■ **GIVEN REQUEST**:
Locate every line in the material below that contains the word "height" and copy each of those lines. Letter case counts when matching.

Screenshot and document pointing data
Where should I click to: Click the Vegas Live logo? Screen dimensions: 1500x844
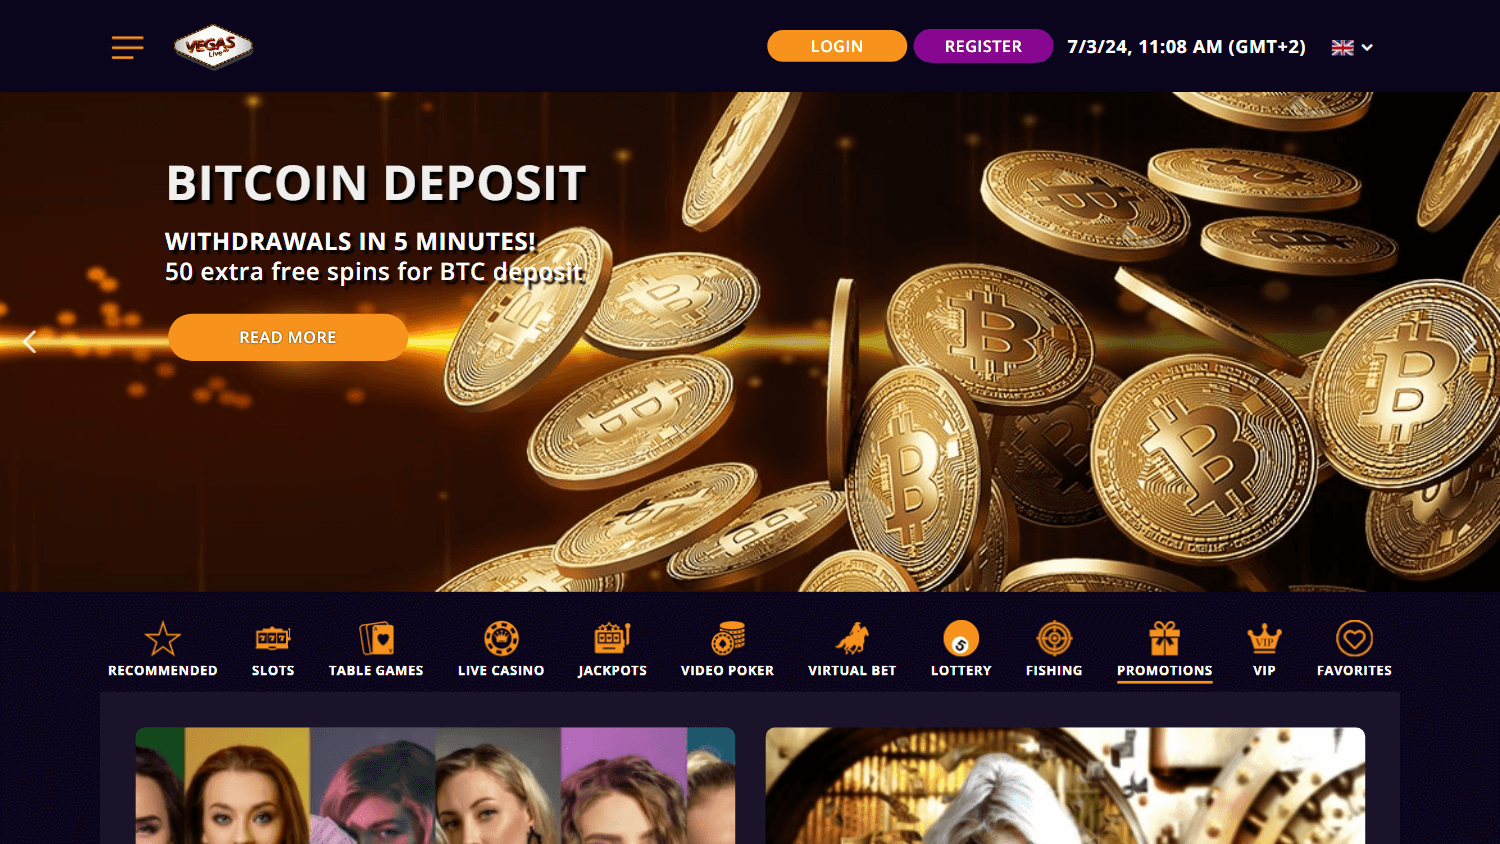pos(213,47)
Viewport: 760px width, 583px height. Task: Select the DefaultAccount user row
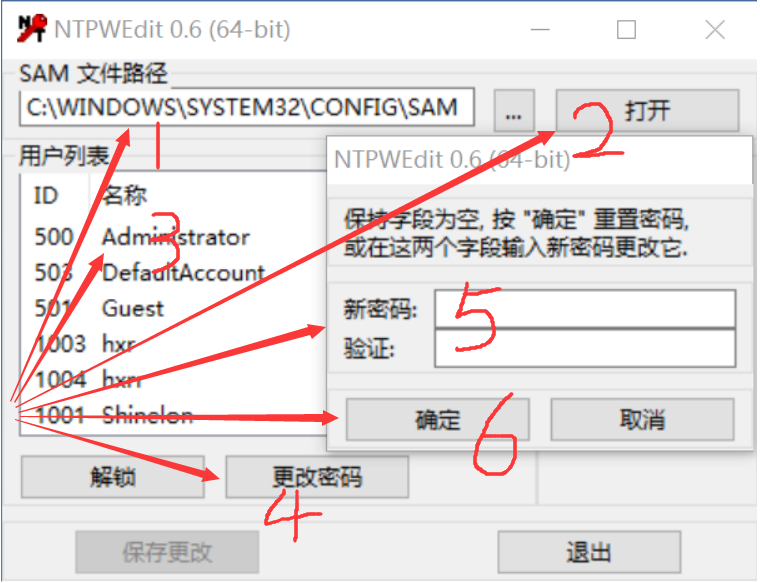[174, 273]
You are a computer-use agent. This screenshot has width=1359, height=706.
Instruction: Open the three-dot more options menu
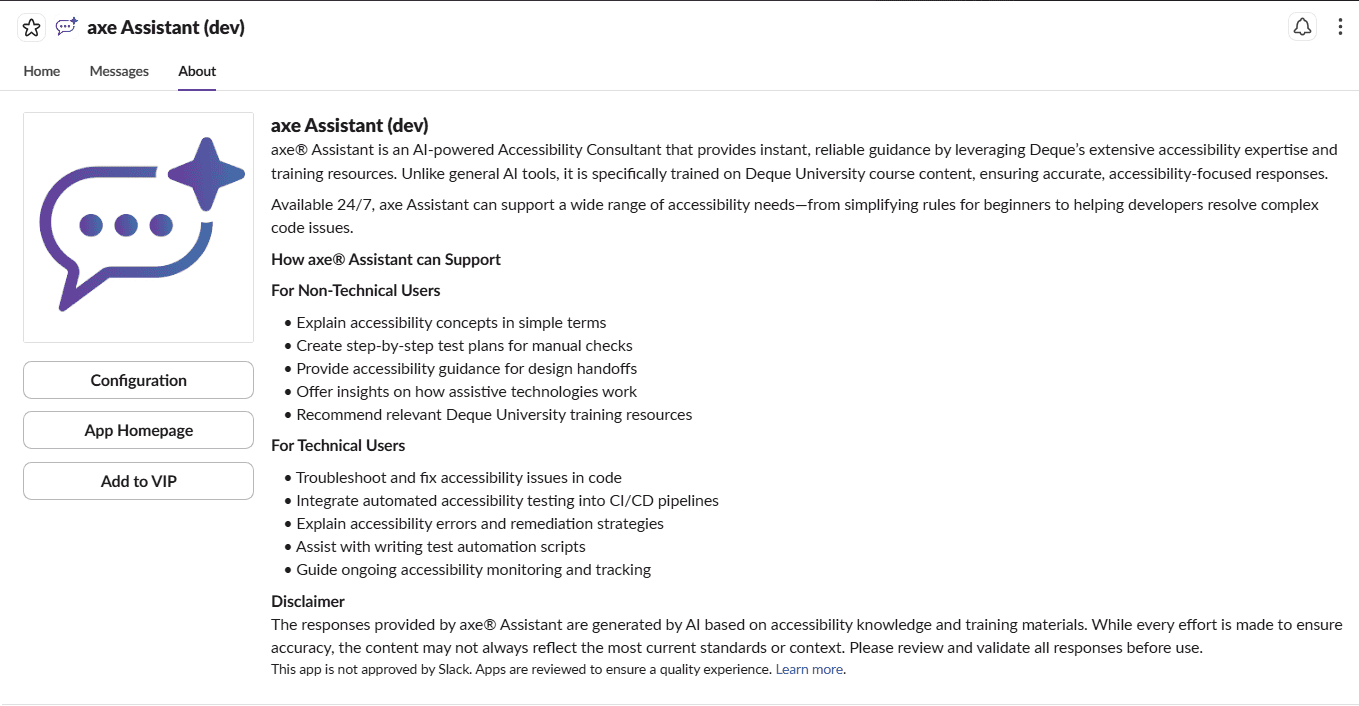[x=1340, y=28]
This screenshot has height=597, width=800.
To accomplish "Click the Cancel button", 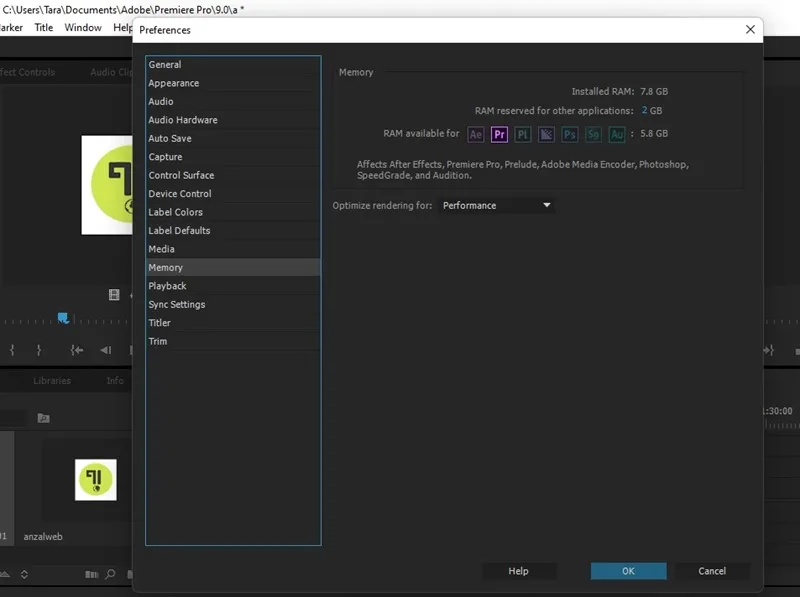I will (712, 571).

■ **RESULT OF THIS TASK**:
Viewport: 760px width, 583px height. Task: Select the DefaultAccount user row
You are a computer-use agent. This screenshot has width=1359, height=706.
This screenshot has height=597, width=800.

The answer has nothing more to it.